When approaching people to inquire whether they might consider writing a perspective for the Record, I always feel slightly guilty – a bit like a door-to-door carpet cleaner salesperson must feel.

I feel this guilt mostly because I know people are already so busy. The most popular conversation on campus goes something like this:

Harold (an ambiguous designation, not representative of Goshen College’s Harold population in general): “Ugh, this is going to be a miserable night. I have a ten-page political science paper due tomorrow that I haven’t even started yet, and then I have to study for my Spanish test. Plus, I have an intramural ping-pong game.”

Patty (a similarly ambiguous person): You think that’s a lot? (laughs derisively). Well I have chorale practice, and then I have a presentation to plan, two 20-page papers to write, five books to read and four tests to study for.
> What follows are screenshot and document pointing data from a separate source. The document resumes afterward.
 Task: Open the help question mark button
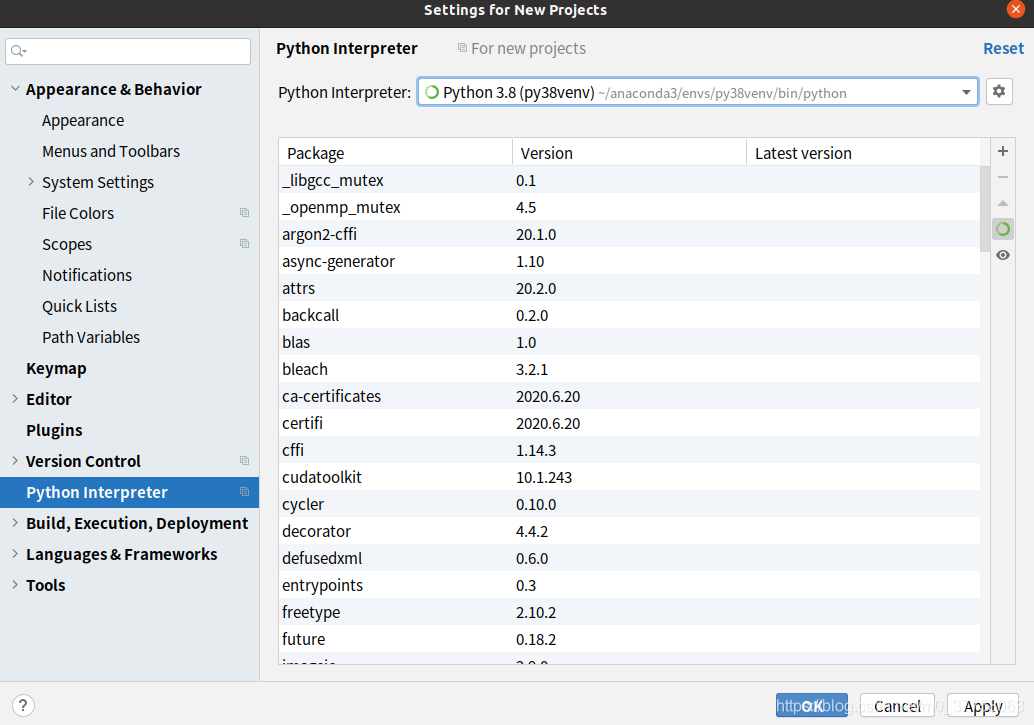coord(24,705)
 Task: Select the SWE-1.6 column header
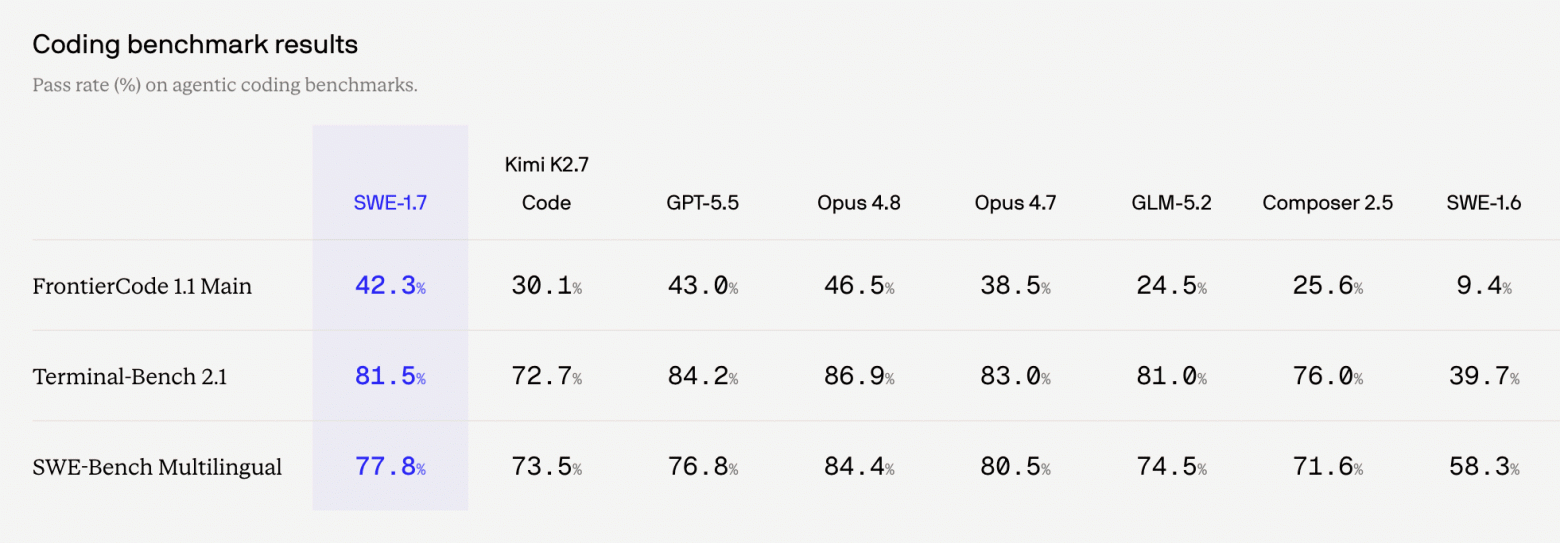click(1483, 202)
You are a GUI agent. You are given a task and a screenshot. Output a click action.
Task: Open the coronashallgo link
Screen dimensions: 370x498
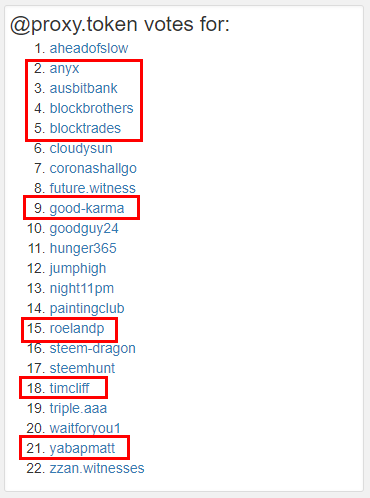(93, 169)
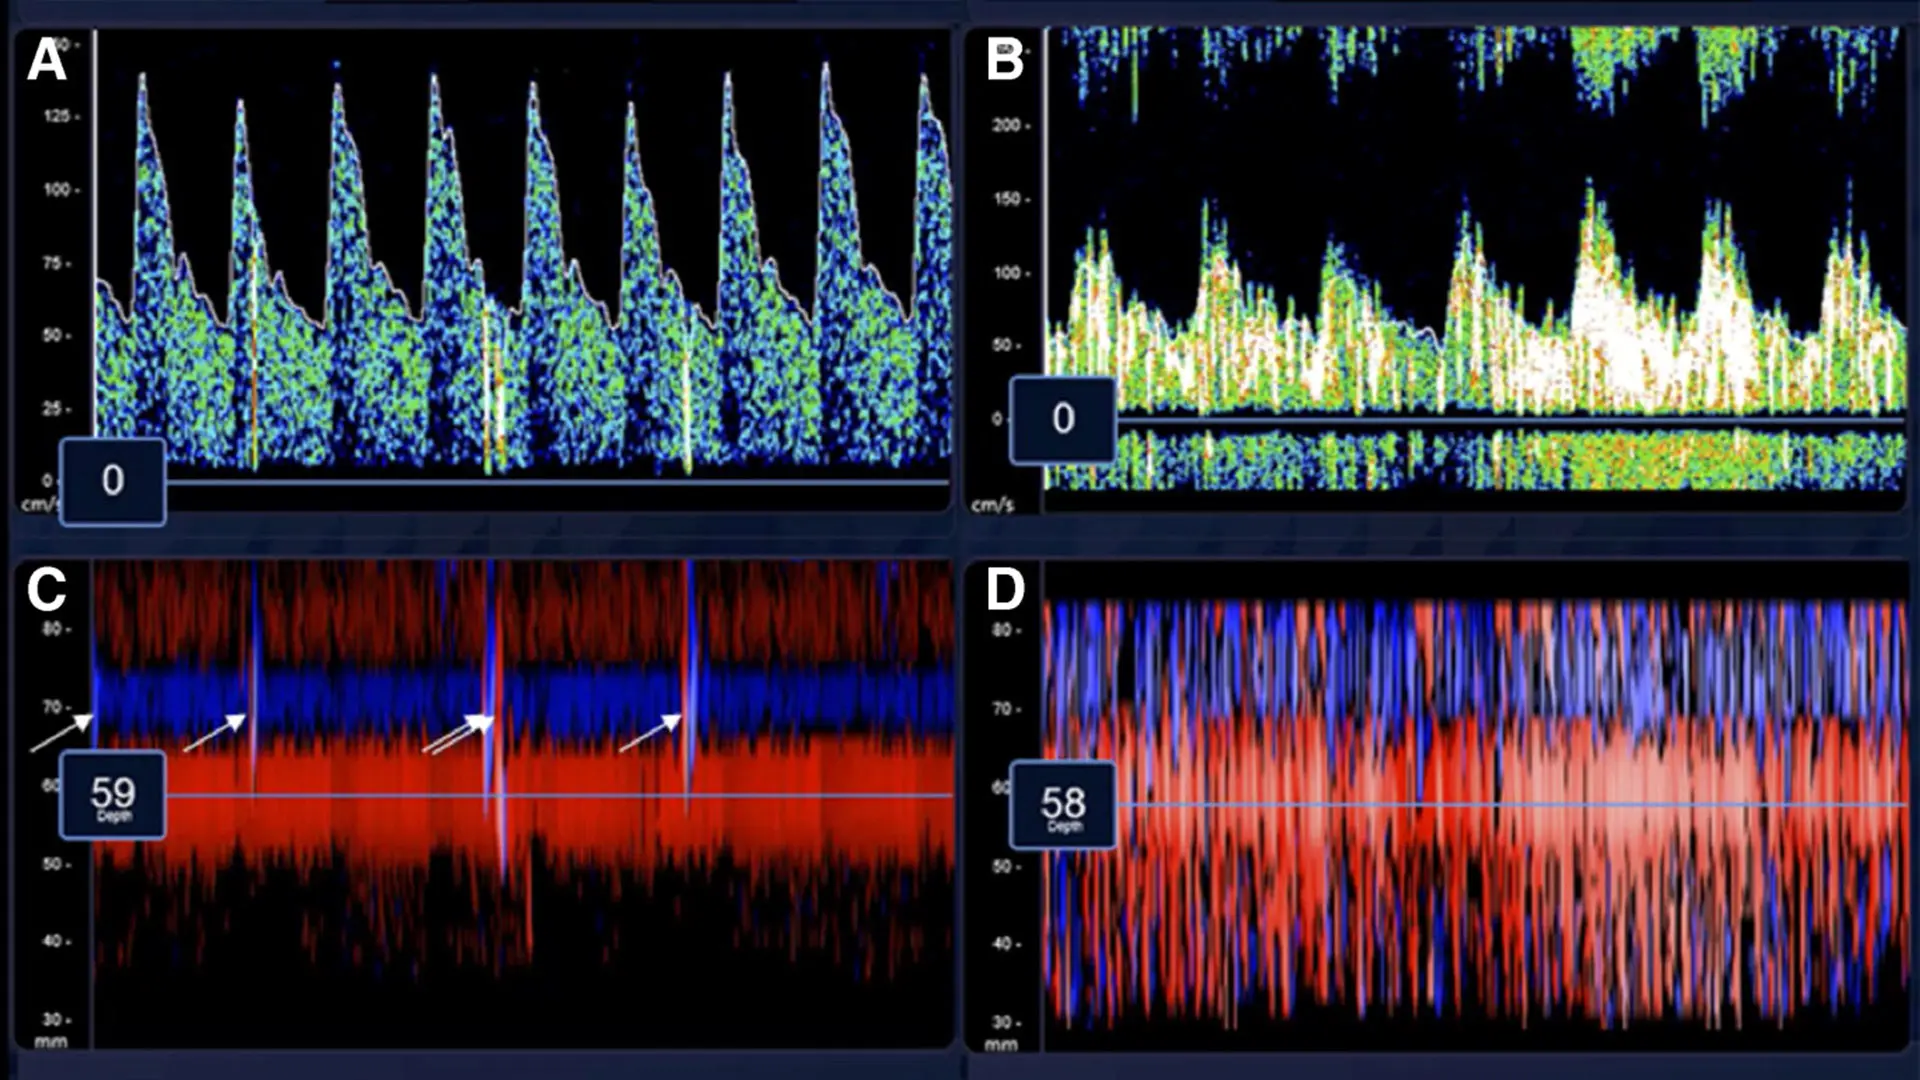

I hate college.

Patty and Harold continue in this vein for some time, each boasting about how irresponsible he or she has been in putting work off until the last minute.

We college students lead such conflicted lives. We pay thousands of dollars to become educated, and then we spend all four years of college complaining that we actually have to learn stuff.

I realize that most of our complaining is just meaningless banter – the college student equivalent of the “How-are-you?-Fine” conversation. But if we took on a more positive attitude about schoolwork in our small talk, maybe when it came down to it, we would be more excited about actually doing homework.

The same goes for perspectives writing. It takes up time, yes. But there is something truly satisfying in the challenge of expressing your values and beliefs in a 400-word piece to be read by the entire campus community and beyond.

So the next time I approach one of you about writing a perspective, I refuse to feel (or act, you’ll be glad to know) like a predator. Surely you can spare an hour between practice for “The Gondoliers” and your biology group meeting to bear a little of your soul in Times New Roman ink. I think you’ll enjoy it.